Stewart Peters is an American alt-right internet personality. He is known for promoting COVID-19 misinformation and conspiracy theories, homophobia, transphobia, and antisemitic and white supremacist beliefs such as Holocaust denial. He has also espoused Indophobic sentiments.

Having previously been a rapper and bounty hunter, Peters launched the Stew Peters Show in 2020, which airs on weekdays. His show routinely features conspiracy theories about governmental organizations, such as the CDC. His guests have included established proponents of conspiracy theories such as Paul Gosar and Mark Meadows. In 2022, Peters released the anti-vaccine film Died Suddenly, and a subsequent 2023 film titled Final Days.

== Early life and education ==
Peters grew up in Minnesota. Initially, Peters thought he would become a police officer or an entertainer during high school. As a teenager, Peters was convicted for stealing stereo equipment from a RadioShack he worked at.

== Career ==
=== Entertainment ===
After high school, Peters moved from Minnesota to Los Angeles, Florida and New York while pursuing a career as a rapper named Fokiss. As a rapper, he performed at several night clubs and bars around Minneapolis and Duluth including 7th St. Entry at the landmark 1st Avenue. He briefly interned at 101.3 KDWB-FM in 1998.

In 2000, he auditioned for a film directed by Tyrel Ventura, the son of then-Minnesota governor Jesse Ventura. After obtaining a lead role in the film, Peters lied to Ventura that his brother was a teen heartthrob who starred in a popular 1990s sitcom. Tyrel invited Peters to stay at the governor's residence in St. Paul during filming. Peters went home to Apple Valley, a suburb 16 miles away, and later moved into the guest room of the Governor's Residence for several weeks, until he was evicted by the state troopers providing security for the governor.

=== Bounty hunting ===
Peters was a bounty hunter before producing internet content. He started moonlighting as a bounty hunter after he met someone in the business.

Peters said he headed a bounty hunting agency named Twin Cities Apprehension Team for several years.

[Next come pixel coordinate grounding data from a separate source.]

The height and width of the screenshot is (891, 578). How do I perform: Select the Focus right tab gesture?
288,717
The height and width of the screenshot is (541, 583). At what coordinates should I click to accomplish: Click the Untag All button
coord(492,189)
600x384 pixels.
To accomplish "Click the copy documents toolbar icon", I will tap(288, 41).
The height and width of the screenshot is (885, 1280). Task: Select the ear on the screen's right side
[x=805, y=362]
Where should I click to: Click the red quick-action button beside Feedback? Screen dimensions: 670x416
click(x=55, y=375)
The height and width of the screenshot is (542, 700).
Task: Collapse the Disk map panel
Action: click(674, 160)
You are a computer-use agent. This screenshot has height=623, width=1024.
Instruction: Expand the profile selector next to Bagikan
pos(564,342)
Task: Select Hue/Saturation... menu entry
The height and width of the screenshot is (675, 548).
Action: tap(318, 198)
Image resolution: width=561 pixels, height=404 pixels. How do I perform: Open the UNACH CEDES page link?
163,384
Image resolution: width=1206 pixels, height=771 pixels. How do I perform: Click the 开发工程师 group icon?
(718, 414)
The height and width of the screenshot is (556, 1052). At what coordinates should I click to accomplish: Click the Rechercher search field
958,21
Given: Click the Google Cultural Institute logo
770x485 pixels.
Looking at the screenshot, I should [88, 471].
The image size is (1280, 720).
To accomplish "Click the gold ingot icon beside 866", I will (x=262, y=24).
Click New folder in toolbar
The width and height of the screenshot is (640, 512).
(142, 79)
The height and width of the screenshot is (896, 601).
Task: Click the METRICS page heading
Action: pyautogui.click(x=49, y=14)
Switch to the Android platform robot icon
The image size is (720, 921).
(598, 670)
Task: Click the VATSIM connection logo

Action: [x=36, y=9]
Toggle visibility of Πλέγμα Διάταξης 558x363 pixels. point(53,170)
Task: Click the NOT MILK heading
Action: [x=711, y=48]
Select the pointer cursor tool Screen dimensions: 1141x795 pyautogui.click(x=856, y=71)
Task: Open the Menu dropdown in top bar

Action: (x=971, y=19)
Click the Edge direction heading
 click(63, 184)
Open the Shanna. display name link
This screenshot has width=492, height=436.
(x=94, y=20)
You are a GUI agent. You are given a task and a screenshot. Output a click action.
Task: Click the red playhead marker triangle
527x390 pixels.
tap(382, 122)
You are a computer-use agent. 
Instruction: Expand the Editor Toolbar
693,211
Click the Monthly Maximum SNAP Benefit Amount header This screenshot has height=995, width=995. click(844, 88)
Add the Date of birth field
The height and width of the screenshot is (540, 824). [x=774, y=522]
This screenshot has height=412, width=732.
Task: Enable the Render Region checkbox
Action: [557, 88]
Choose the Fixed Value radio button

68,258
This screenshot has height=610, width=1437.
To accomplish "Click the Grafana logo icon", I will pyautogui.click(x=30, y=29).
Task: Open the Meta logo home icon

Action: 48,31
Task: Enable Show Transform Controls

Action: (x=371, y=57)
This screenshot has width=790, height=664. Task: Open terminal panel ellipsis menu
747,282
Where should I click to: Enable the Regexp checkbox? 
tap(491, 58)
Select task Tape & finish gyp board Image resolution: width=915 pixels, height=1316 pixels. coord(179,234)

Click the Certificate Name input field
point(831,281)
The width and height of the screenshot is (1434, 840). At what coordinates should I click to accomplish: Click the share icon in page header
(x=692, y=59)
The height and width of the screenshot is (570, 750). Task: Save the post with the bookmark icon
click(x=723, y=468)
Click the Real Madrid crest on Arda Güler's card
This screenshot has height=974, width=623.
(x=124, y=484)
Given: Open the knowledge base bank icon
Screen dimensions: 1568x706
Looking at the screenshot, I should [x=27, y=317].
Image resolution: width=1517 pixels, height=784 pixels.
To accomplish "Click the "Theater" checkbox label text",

In 2006, Peters was arrested in Florida for falsely impersonating an officer, unlawfully using a blue light and stealing less than $300 using a weapon. The charges were later dropped.

In 2015, Minnesota Law was changed to limit what bounty hunters can wear and drive, a change apparently aimed specifically at Peters, who dressed to resemble law enforcement officers.

On May 30, 2017, Peters' agency was involved in a shootout that left two agents and the fugitive dead. TCAT had tracked Ramon Hutchinson, wanted for failure to appear for a DUI court date, from Minnesota to Greenville, Texas. TCAT used an automobile tracking device to find Hutchinson. When two agents (Gabriel Bernal and Fidel Garcia Jr) approached Hutchinson, he pulled out a gun and opened fire. Both agents and the fugitive died.

Peters' bounty hunting agency closed in 2021 after Peters was found guilty of disorderly conduct related to a domestic disturbance situation and was sentenced to probation.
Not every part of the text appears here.